§ **Source material**:

:::

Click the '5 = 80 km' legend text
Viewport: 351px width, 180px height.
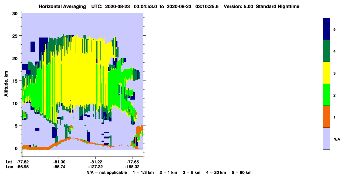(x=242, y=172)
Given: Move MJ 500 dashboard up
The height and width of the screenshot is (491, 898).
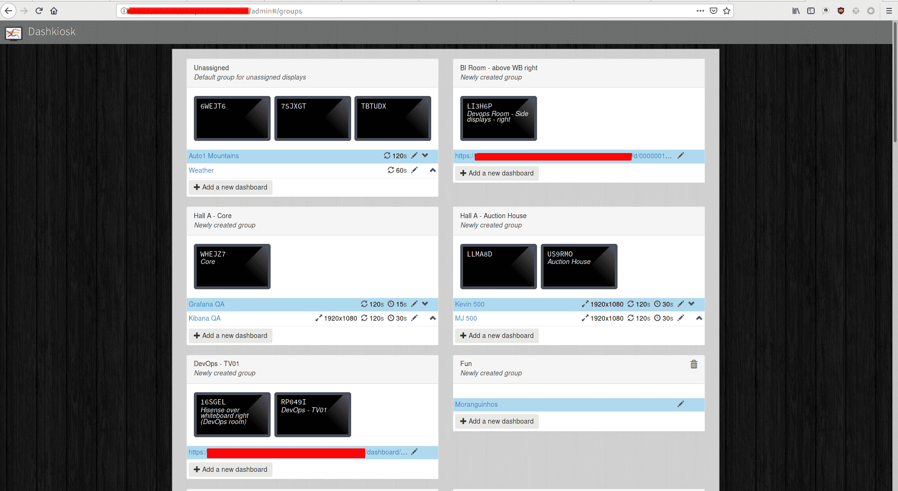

:::

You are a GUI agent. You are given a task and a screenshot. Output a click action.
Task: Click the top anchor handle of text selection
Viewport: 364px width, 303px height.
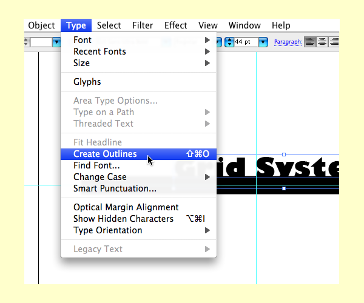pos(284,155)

:::

§ **Your task**: Using the records above, return word for word the lines that begin at the one containing "Click the '5 = 80 km' legend text" and end at the one containing "The height and", both of them included and no pictures.

§ **Reply to the task**:
Click the '5 = 80 km' legend text
Viewport: 351px width, 180px height.
(x=242, y=172)
Given: Move MJ 500 dashboard up
The height and width of the screenshot is (491, 898).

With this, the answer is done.